My oldest sister and godmother, Mary, rang me and she said:

"Haw, Harry - do you need a dining table?"

I'd recently moved back up to Scotland from Blighty, and my siblings were contributing time and effort to make me feel at home, and more importantly, welcome. It's really quite amazing just how far the wee things like that go when your hyper-sensitive like me - these randon acts of kindness made a world of difference in helping me feel welcome and furnished my new home with this an that; 'Bit ah tat really', I told myself, but tat that makes you feel at 'home' all the same, is priceless.

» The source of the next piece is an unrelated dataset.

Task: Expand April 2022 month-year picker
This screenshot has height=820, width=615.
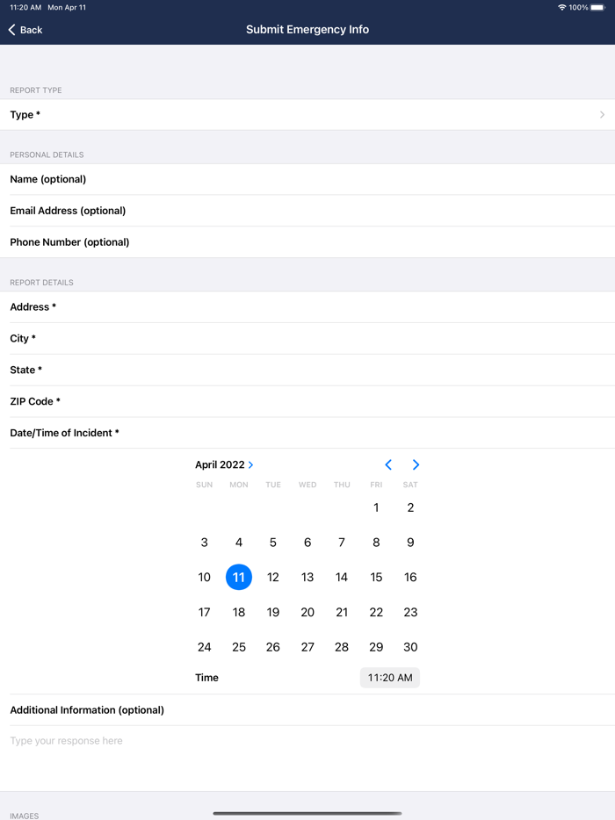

I thought for a moment of this auld table, and in my mind there were questions:

"... is it that one dining table they've had for years? ", and my mental meanderings continued thus...

"...is it the one we all cried around when we knew that our dignified wee mother had absorbed the bitters-sweet news that her cancer had metastasized into cerebral areas, making her care palliative only, and effectively terminal?"

It was bitterweet because leaving 'us ' - her babies, as she still thought of of us all ten, even then, was bitter, and 'sweet' because she'd get to see 'Her Harry' the only man she'd ever known and loved, my namesake and father, big shoes to fill, and whom she'd soon abide by on the other, - a thought that lit her whole countenance up like a Christmas tree. I was training in counselling psychology and I knew she was accelerating her demise with the amount she smoked: She admitted it too me as well, sat aside me on her bed. It was the closest she came to crying, and ashamed but honest in her admission. By that stage of our lives we told each other truths; it was a special time.

"I miss him!" was all she said, there was nothing else to be said.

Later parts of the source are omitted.